» THE TASKS:
1) From the passage about women as investors, list every organization or website it names.
2) Rewrite the passage about women as investors from "But what has" up to and including "would be radical.", swapping "Kickstarter" for "Indiegogo".
3) Carry the passage about women as investors forward from its last sentence.

═════ EXCERPT TO READ

But what has become clearer in recent years is that there is a hunger among women who've never traditionally thought of themselves as investors. According to a 2014 study by the Kauffman Foundation and Hebrew University, it turns out that when a female entrepreneur tries to raise money on Kickstarter, she is 7 percentage points more likely to be funded than a man. Women aren't showing up on crowdfunding sites to back just any kind of business--they are specifically seeking out those with female founders. While an advantage of 7 percentage points doesn't sound huge, if that shift happened in the larger female fundraising universe, the impact would be radical.
SheEO's Saunders is part of a group of women now trying to channel that desire and pipeline of cash to an even larger pool. The money is undeniably out there: Women currently control 39 percent of the country's investable assets, some $11.2 trillion. About 70 percent of the massive intergenerational wealth transfer will soon go to women, who will inherit once from their parents and again from their husbands (women in the U.S. tend to outlive men by 4.8 years). "Women control a lot of capital," says Darya Allen-Attar, co-founder of the Women Founders Network. "Men connect their capital with power," she concedes. "We don't."

══════════
═════ ITEMS

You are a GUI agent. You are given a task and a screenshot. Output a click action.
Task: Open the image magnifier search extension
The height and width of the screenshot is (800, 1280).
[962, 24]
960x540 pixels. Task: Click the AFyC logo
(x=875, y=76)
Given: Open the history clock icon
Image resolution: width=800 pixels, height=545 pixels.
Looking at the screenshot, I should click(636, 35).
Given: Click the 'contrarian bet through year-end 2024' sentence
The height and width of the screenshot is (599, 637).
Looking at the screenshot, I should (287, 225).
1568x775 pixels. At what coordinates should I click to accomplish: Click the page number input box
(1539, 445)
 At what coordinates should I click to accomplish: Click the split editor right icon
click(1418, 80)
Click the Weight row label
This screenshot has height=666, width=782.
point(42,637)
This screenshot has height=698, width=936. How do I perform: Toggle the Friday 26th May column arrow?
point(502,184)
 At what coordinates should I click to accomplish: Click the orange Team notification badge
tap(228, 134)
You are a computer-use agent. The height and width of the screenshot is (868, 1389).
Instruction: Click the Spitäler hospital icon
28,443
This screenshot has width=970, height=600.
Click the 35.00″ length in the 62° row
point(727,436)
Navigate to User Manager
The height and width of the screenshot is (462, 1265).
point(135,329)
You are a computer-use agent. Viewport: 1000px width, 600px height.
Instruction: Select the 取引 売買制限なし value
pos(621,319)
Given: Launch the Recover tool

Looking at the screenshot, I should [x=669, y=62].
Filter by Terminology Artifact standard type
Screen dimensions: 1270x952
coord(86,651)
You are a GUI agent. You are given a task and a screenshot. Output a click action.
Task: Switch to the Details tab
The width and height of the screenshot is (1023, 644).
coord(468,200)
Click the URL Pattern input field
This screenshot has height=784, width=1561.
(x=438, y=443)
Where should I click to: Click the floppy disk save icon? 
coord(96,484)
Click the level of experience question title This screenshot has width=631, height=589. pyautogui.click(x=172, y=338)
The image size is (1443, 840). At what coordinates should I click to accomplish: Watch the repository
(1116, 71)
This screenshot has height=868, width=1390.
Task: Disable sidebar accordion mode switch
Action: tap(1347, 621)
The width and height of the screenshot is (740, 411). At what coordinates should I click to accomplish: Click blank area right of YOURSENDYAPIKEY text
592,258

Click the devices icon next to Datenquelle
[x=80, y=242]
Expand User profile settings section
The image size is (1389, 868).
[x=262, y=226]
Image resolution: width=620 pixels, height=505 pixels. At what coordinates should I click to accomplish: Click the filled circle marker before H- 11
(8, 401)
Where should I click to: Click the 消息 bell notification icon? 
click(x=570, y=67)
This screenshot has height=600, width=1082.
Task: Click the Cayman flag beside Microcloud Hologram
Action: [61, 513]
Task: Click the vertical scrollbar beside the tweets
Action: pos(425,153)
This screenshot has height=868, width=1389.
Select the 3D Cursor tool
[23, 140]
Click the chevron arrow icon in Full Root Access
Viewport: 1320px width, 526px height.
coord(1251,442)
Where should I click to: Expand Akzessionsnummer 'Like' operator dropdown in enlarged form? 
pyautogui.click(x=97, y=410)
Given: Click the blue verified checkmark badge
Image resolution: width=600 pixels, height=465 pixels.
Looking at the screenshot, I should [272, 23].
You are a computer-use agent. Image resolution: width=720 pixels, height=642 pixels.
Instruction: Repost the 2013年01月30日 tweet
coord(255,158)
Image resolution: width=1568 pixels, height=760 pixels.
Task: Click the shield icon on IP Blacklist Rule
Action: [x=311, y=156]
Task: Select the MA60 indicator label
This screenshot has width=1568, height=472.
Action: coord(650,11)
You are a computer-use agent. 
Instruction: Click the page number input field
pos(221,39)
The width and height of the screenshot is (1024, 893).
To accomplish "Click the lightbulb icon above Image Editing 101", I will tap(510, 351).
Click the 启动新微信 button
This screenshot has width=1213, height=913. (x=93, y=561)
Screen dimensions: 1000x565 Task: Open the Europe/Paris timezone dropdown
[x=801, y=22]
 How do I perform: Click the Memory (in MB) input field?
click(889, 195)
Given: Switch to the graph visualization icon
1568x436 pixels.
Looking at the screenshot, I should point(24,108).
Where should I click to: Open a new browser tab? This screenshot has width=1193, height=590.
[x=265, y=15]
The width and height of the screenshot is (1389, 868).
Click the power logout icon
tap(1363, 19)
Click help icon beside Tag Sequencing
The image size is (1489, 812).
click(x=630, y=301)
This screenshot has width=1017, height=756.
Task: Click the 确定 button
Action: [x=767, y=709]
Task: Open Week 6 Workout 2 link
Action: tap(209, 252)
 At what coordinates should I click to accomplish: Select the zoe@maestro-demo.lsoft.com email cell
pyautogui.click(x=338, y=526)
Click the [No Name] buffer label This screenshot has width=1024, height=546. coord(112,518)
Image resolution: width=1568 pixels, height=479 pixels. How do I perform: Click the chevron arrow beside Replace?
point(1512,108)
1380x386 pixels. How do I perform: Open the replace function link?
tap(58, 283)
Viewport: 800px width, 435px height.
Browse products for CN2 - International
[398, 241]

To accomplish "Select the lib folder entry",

══════════

» RESULTS OF THE TASKS:
1) Kauffman Foundation, Hebrew University, Kickstarter, SheEO, Women Founders Network

2)
But what has become clearer in recent years is that there is a hunger among women who've never traditionally thought of themselves as investors. According to a 2014 study by the Kauffman Foundation and Hebrew University, it turns out that when a female entrepreneur tries to raise money on Indiegogo, she is 7 percentage points more likely to be funded than a man. Women aren't showing up on crowdfunding sites to back just any kind of business--they are specifically seeking out those with female founders. While an advantage of 7 percentage points doesn't sound huge, if that shift happened in the larger female fundraising universe, the impact would be radical.

3)
Rather than grow more professional investors, Saunders and her peers are now working to train armies of novice female investors at various levels of disposable income. Forget the sophisticated gatekeepers, they say. Let's open up the gates.
Pretending to be Men
For decades, female entrepreneurs have been told that, yes, they absolutely can get funded by high-profile angels and venture capitalists. They just need to start companies that can scale, improve their pitches, and work on their confidence. For more than a decade, Sharon Vosmek, as the CEO of Astia, encouraged female founders to do just that. The organization would help entrepreneurs finesse their pitches and decks, and then connect them to investors. "Our job was to source the best deals, and venture capitalists would fund them because it was a meritocracy," she says.
But as Vosmek and others learned, it was never that simple. The industry's problems with sexism and unconscious bias have been well documented. When female founders pitched a business idea designed to solve a female problem, it was unlikely there was ever a female VC in the room. Though male VCs should be able to evaluate the merit of any early-stage company on the basis of its business plan, market research, and leadership, they would often declare ignorance and go home and ask their wives about it. Vosmek says Sand Hill Road has "a comfort zone," and if you're not in it, "they just shut down."
In 2015, Fran Dunaway experienced this firsthand while trying to get seed funding for her company, TomboyX, which makes men's-style briefs for women. "You could just see their eyes glaze over," says Dunaway, who got her business idea after discovering that typical panties weren't comfortable for women in uniform. Dunaway, who eventually raised 90 percent of her $1 million seed round from female angels, is expecting her company to take in revenue of $3 million this year.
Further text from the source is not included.